This may become a habit with the listener and he will conveniently stop listening every time he encounters some difficult or uninteresting material. The listener may just switch off listening when he finds the material difficult to understand or uninteresting. Avoiding Difficult and Uninteresting Material Score 1MrGPoints 48540 User: which of these will probably cause frustration Weegy: Getting stuck in an elevator on the way to an appointment will probably cause frustration. It is my first reaction to any situation, and my most common reaction to conversations with strangers. I am a good listener when it comes to conversations with people I don’t know, and that is always my number one priority. Poor listeners tend to filter those parts of the message from their understanding which do not readily fit with their own frame of reference.ħ. User: the most common listening problem is Weegy: The most common listening problem is assuming what the other person has to say isn't important. The more I learn about the brain, the less I understand.

Further, people tend to accept only that part of the communication which is consistent with their existing beliefs.Īlternatively, they refuse to hear what they do not want to hear and what goes against their beliefs and perception. Very often, people think they heard speakers say what they expected them to say. People like to hear what they want to hear. Unnecessary interruptions may discourage and irritate the speaker. Such a listener does not wait for the speaker to complete what he is saying so that the complete meaning can be determined, but interrupts often resulting in a break of the chain of thought of the speaker and thus hampering the communication process.

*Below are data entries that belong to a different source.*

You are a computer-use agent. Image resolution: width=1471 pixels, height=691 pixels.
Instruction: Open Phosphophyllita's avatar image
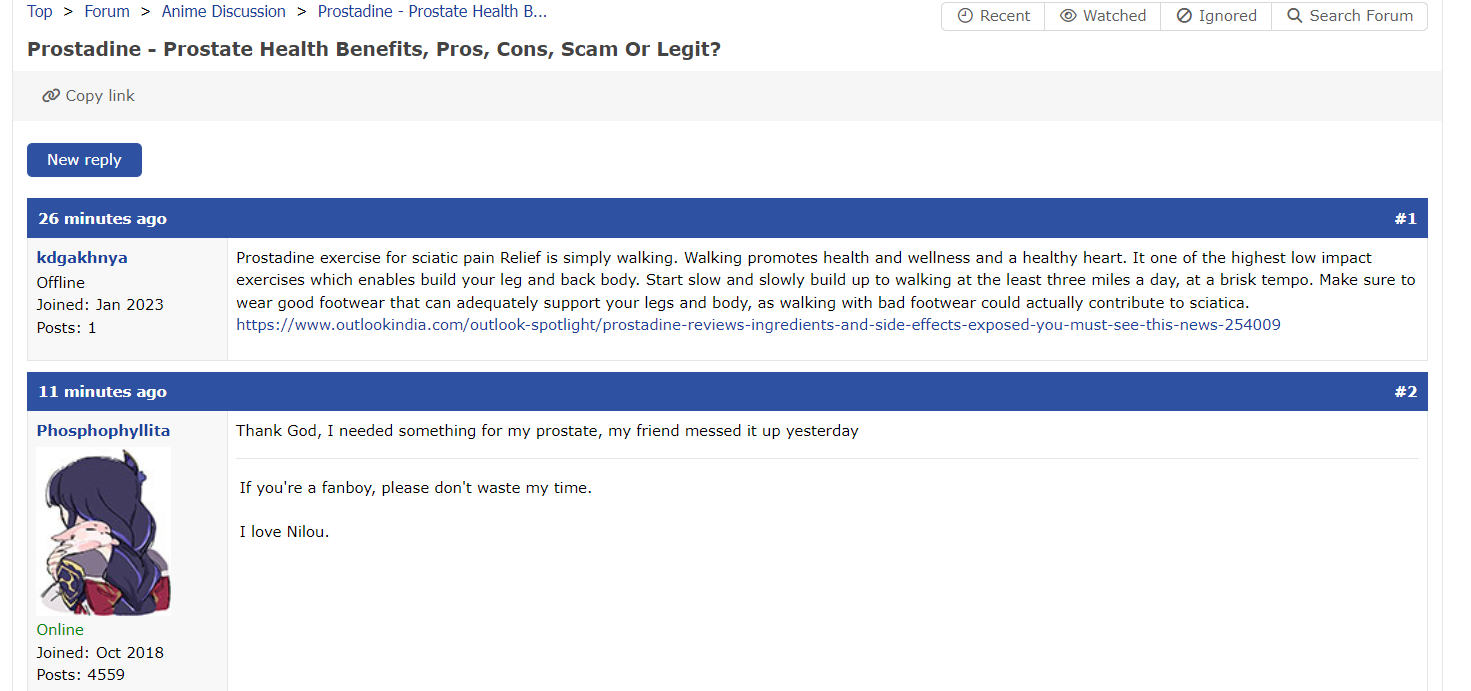104,531
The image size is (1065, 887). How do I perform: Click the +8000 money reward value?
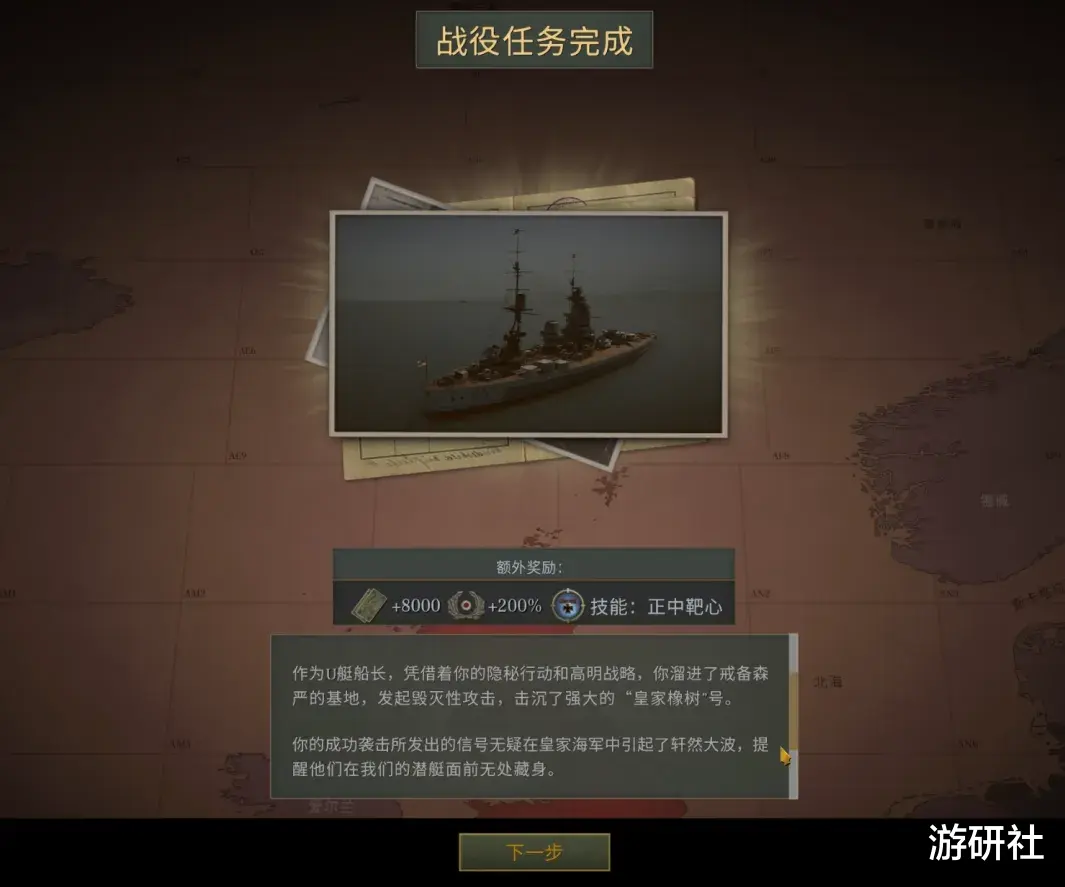pyautogui.click(x=416, y=605)
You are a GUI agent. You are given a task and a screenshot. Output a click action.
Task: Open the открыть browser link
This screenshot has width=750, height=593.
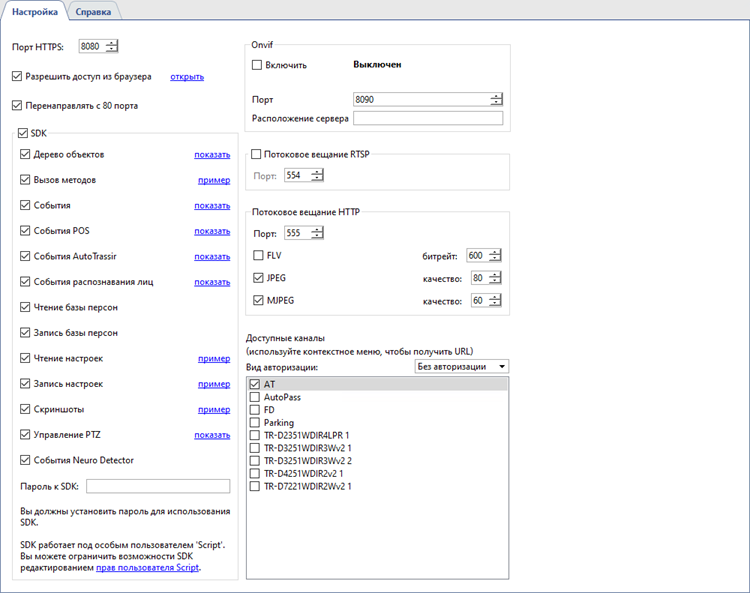tap(187, 76)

Some people prefer to do the speaking rather than listen to someone speak. Some people listen until they want to say something then they quit listening, start rehearsing what they will say, and wait for an opportunity to respond. If the listener is thinking about his reply before the other person has finished, then in all probability he is not listening. One of my favorite listening filters and a very common one is what I call listening for drama or the drama queen listening. Another common barrier to effective listening that stems from the speech and thought rate divide is response preparation.